Hukum Beramal dengan Mengharapkan Pahala - Santrijagad

Hukum Beramal dengan Mengharapkan Pahala

Bagikan Artikel Ini
Syaikh abdullah bin Ahmad al-Zubaidi bertanya kepada Habib Abdullah bin Alwi al-Haddad  tentang hukum orang yang beramal dan melakukan kebajikan dengan tujuan mengharapkan pahala. 

Habib Abdullah bin Alwi al-Haddad menjawab “ Hal itu adalah harapan yang baik dan usaha yang terpuji dan penuh keberkahan. Sebagaimana yang dilakukan oleh orang-orang saleh dari kalangan Salaf (Yang tedahulu ) dan Khalaf ( Yang belakangan ). Karena seorang hamba diciptakan dalam keadaan lemah dan sangat membutuhkan karunia Allah, Dzat yang Mahakaya lagi Mahabesar. Demikian jawaban yang ringkas. Adapun jawaban yang terperinci akan sangat panjang, sehingga kami hanya akan menyampaikannya secara global saja sebagai berikut.



Orang yang melakukan satu perbuatan Ibadah terbagi menjadi tiga golongan. Pertama, yang melakukannya karena takut ancaman hukuman Allah. Mereka disebut sebagai al-Kha’ifun ( orang yang takut pada Allah ). Kedua, yang beramal karena mengharap pahala. Mereka disebut sebagai al-rajun (Orang-orang yang berharap pahala ). Ketiga, yang beramal karena menjalankan perintah Allah semata, merekalah yang disebut al-‘arifun (orang-orang yang mengenal Allah). Seorang ‘arif billah harus memiliki rasa takut dan harapan, dan seorang yang kha’if (takut kepada Allah) harus memiliki harapan dan ma’rifat. Tetapi terkadang seseorang akan dinisbahkan kepada sesuatu yang lebih dominan pada dirinya, baik Maqom maupun ahwal-nya (keadaan).

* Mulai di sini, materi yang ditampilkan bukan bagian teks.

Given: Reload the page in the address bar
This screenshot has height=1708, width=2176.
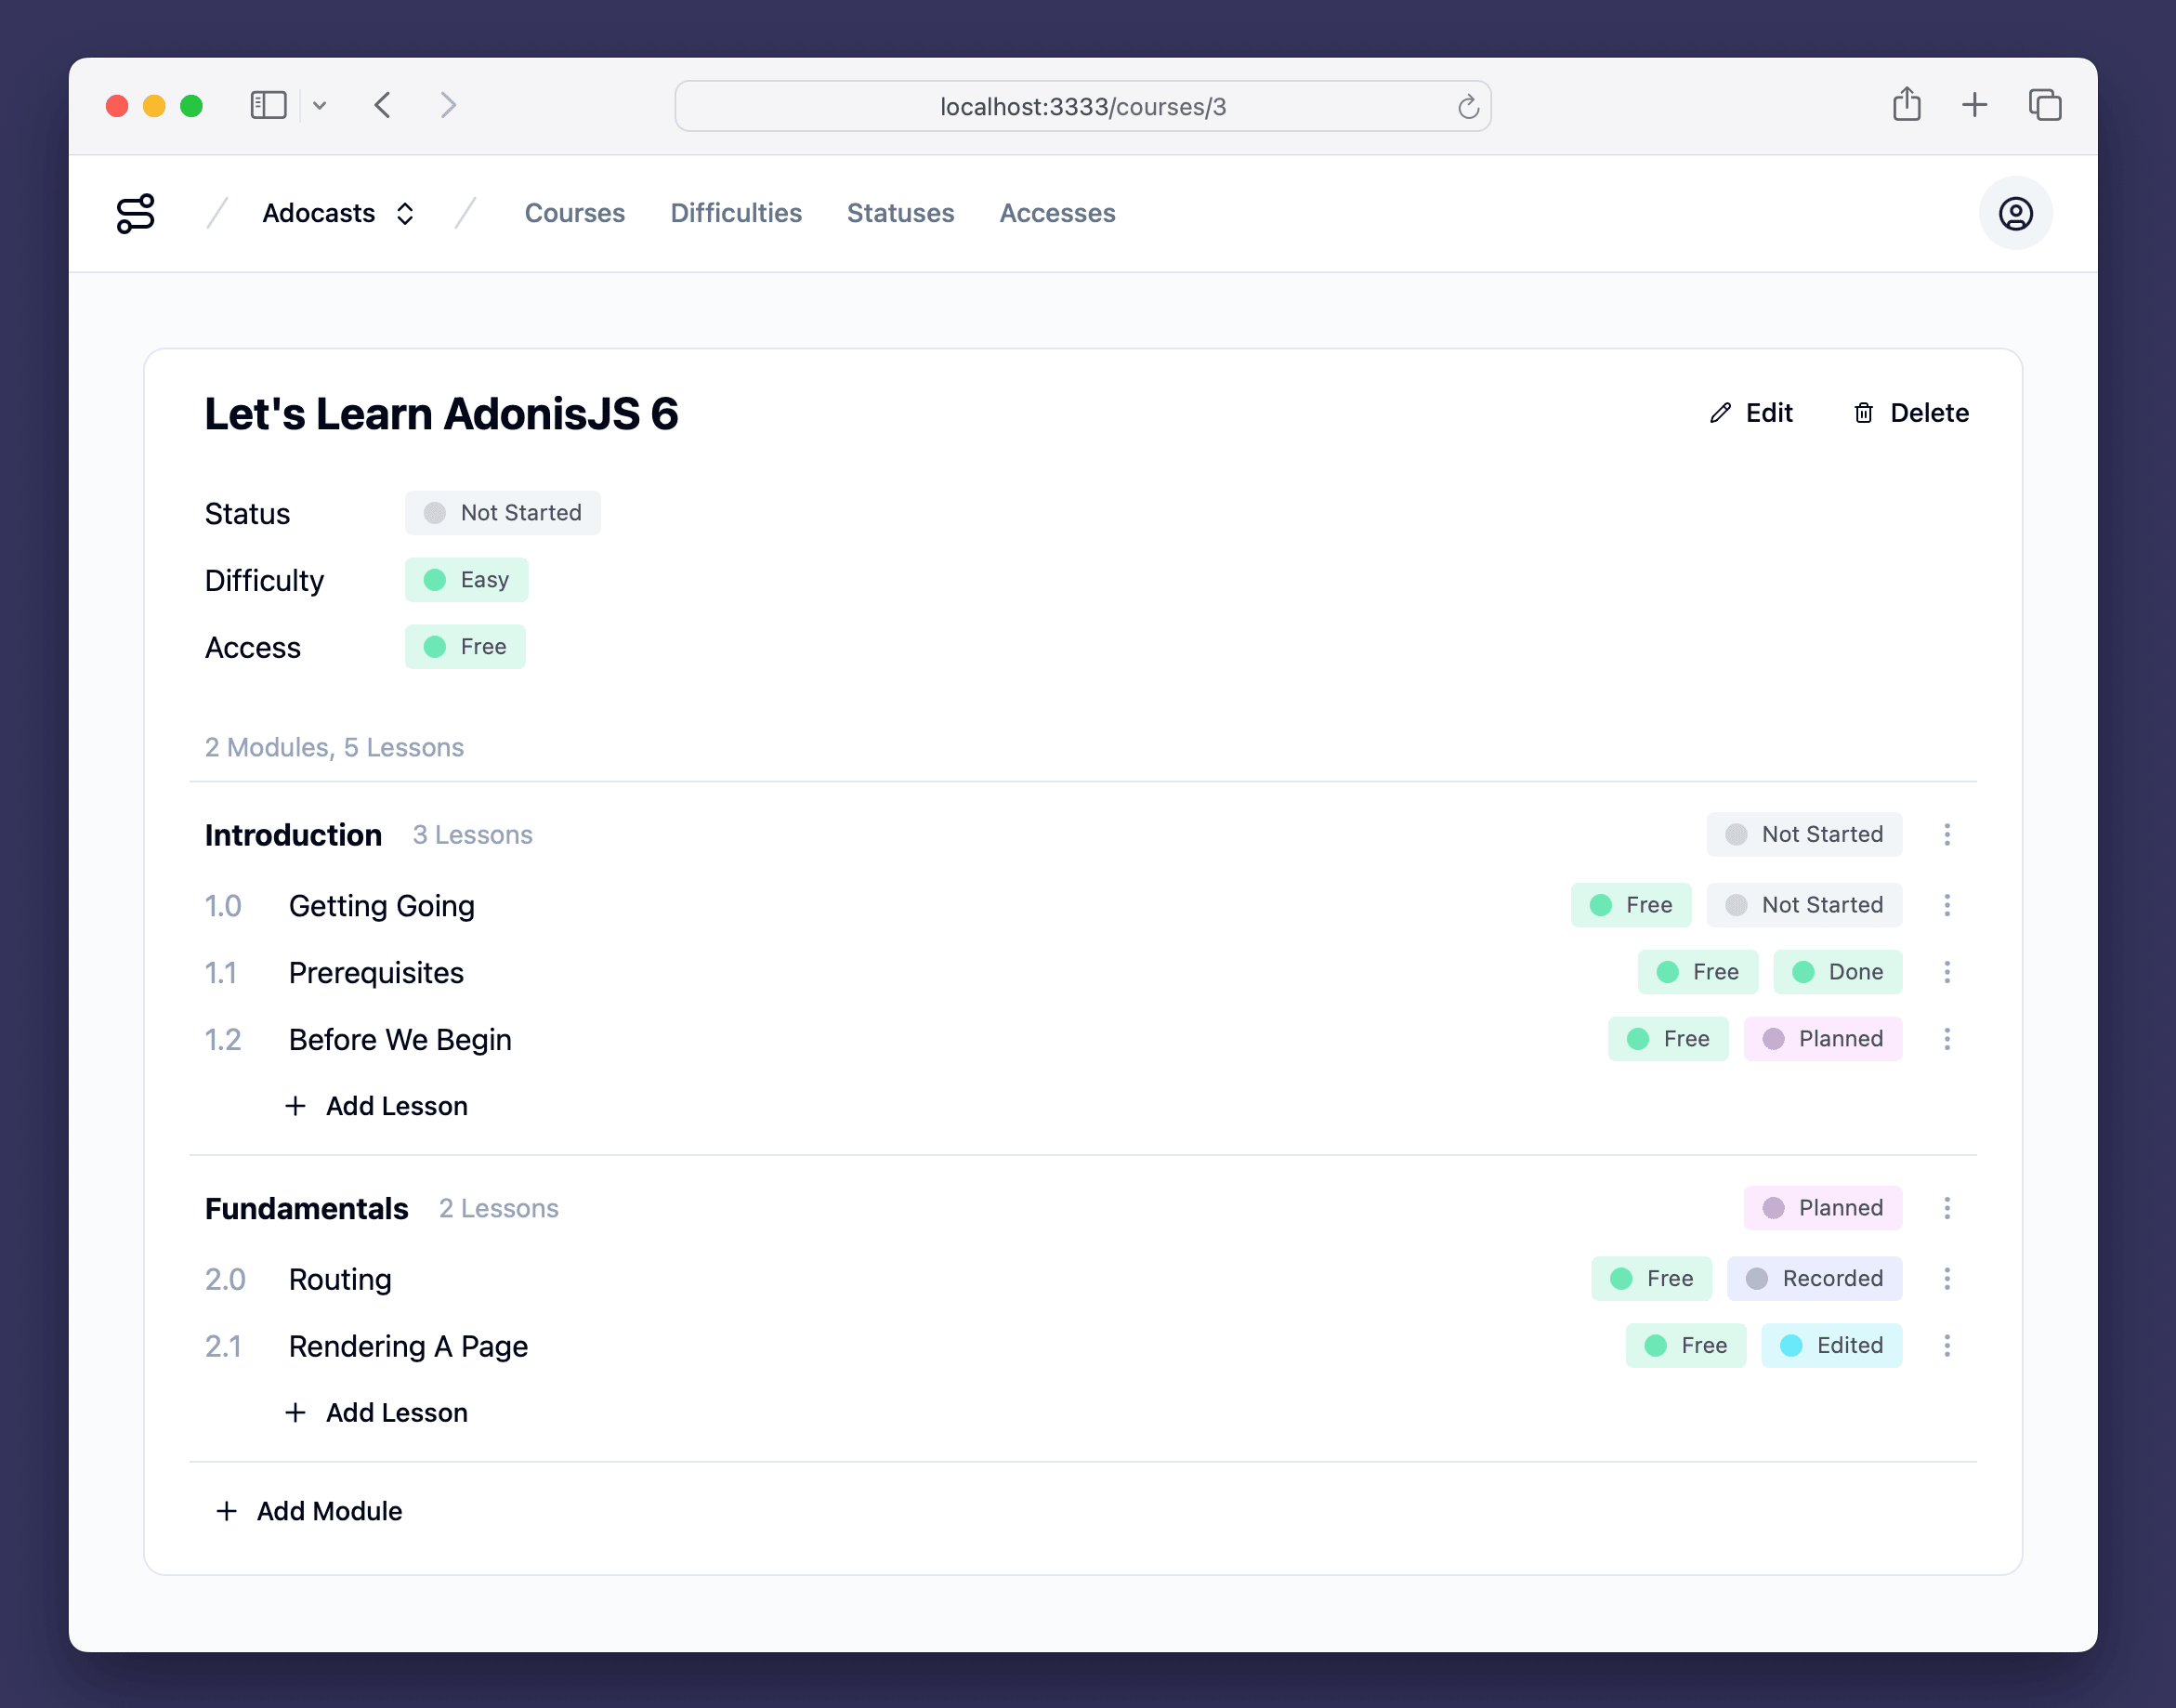Looking at the screenshot, I should tap(1467, 106).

Mengenai perkataan sebagian ulama tasawuf yang mengisyaratkan bahwa orang yang beramal dengan mengharapkan balasan pahala atau takut akan adzab adalah memiliki kedudukan yang rendah, hal itu diartikan sebagai peringatan bahwa orang yang beramal semata karena menjalankan perintah Allah lebih mulia kedudukannya disbanding orang yang berharap pahala atau takut adzab, demikianlah yang sebenarnya. Akan tetapi, kedudukan seorang memiliki tingkatan yang berbeda-beda. Seorang hamba tidak kuasa untuk menempatkan dirinya sesuai dengan yang ia kehendaki. Semua itu merupakan kuasa Allah untuk menempatkan siapapun yang Dia kehendaki pada kedudukan yang Dia inginkan. Allah akan senantiasa menempatkan beberapa orang beriman pada salah satu dari tiga tingkatan di atas. Keadaan mereka tidak menjadi baik atau hati mereka tidak menjadi lurus kecuali dengan beramal sesuai dengan tingkatan mereka masing-masing.

Terkadang, sebagian ulama ahli ma’rifat merendahkan kedudukan dan maqom seseorang yang beramal karena menghrapkan pahala dan berdasarkan harapan kepada keadaan seseorang yang jika tidak diimingi dengan pahala dan ditakut-takuti dengan dosa maka ia tidak akan beramal. Di dalam hatinya tidak terdapat rasa ta’dhim (pengagungan) dan penghormatan kepada Allah yang  bisa mendorongnya untuk melaksanakan perintah dan menjauhi larangan. Masalah ini agak sedikit rumit, dan saya melihat ada sedikit kesalahan dan kerancuan pada ucapan sebagian ahli tasawuf.

Saya ingin mengatakan, beramal karena melaksanakan perintah dan mengharapkan keridhaan dan kedekatan kepada Allah adalah perkara yang baik. Beramal dengan mengharapkan pahala dan takut terhadap adzab juga termasuk perkara yang baik. Dan orang yang menggabungkan ketiga tingkatan itu dengan baik dan sempurna adalah orang yang digolongkan sebagai hamba pilihan Allah, akan tetapi mereka itu sedikit sekali.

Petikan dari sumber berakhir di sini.